Flaminio come stadio delle nazionali minori: il piano della FIGC per salvare lo storico impianto

Flaminio abbandonato

Una struttura come ‘casa’ delle nazionali giovanili e femminili. Questa l’idea della Federcalcio di Carlo Tavecchio, unica federazione in grado di sostenere i costi per la riqualificazione dello stadio Flaminio. Costi che ammontano a un totale di 8 milioni di euro affinché l’impianto possa essere ripristinato dal degrado in cui giace ormai da anni. A tale cifra andrebbero ad unirsi altri 11 milioni per poter utilizzare nuovamente le aree interne contenenti palestre, piscine ecc. Insomma, con 19 milioni in totale, il Flaminio potrebbe tornare a essere una struttura ‘vivente’ (malgrado 1,5 milioni di euro di costi di gestione che rappresentano attualmente un problema da risolvere).
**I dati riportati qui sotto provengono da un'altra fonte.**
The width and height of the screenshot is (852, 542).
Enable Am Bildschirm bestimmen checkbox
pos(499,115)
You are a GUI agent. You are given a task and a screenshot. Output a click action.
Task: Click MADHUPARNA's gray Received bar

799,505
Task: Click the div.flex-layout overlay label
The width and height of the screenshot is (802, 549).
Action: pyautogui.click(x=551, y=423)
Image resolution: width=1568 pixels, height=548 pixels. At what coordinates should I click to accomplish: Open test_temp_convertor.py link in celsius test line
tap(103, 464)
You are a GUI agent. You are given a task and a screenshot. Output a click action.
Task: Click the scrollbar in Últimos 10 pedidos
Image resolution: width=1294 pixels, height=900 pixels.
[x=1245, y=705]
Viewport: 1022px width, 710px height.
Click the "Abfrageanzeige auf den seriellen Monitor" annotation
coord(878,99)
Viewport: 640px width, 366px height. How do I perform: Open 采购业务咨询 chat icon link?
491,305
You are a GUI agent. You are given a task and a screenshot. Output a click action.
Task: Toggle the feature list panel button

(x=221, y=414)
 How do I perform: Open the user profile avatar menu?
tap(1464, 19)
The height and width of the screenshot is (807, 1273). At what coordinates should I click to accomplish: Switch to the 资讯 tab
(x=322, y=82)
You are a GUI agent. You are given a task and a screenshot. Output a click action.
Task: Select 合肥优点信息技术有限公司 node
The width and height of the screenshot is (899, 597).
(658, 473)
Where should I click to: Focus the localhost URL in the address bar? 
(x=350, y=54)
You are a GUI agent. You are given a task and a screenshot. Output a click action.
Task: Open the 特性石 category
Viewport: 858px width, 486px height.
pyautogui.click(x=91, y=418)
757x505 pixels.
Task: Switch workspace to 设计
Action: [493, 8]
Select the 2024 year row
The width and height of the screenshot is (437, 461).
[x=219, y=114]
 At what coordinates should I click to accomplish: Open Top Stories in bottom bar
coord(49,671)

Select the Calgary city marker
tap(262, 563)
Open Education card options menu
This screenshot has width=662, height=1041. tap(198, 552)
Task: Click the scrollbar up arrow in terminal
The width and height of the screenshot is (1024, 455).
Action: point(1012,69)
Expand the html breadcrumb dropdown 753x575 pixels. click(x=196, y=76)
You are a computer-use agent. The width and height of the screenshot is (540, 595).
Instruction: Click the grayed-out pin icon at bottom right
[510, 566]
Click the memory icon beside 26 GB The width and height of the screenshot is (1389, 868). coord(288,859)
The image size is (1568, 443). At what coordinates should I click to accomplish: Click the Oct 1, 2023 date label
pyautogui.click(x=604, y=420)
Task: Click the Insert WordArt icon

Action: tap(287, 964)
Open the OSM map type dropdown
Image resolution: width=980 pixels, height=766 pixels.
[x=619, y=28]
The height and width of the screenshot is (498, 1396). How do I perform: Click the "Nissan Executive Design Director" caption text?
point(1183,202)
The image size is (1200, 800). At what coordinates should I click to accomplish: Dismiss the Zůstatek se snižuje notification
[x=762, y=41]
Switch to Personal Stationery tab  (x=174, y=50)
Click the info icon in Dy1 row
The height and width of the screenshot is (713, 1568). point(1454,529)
Per produrre utili economici, invece, lo studio di fattibilità (studiato sul progetto dell’ing. Mandetta e dell’architetto Mauro Schiavone) comprende anche la realizzazione di aree per attività commerciali, musei, sale concerti da integrare con il vicino Auditorium Parco della Musica. E ancora, parcheggi sotterranei a vista sulla necropoli romana. I costi si aggirano attorno ai 45-50 milioni (con ammortamenti però a lunghissima scadenza). Gli interventi descritti renderebbero il ‘Flaminio’ una struttura sostenibile da un punto di vista finanziario, ed è proprio questa l’idea della Figc.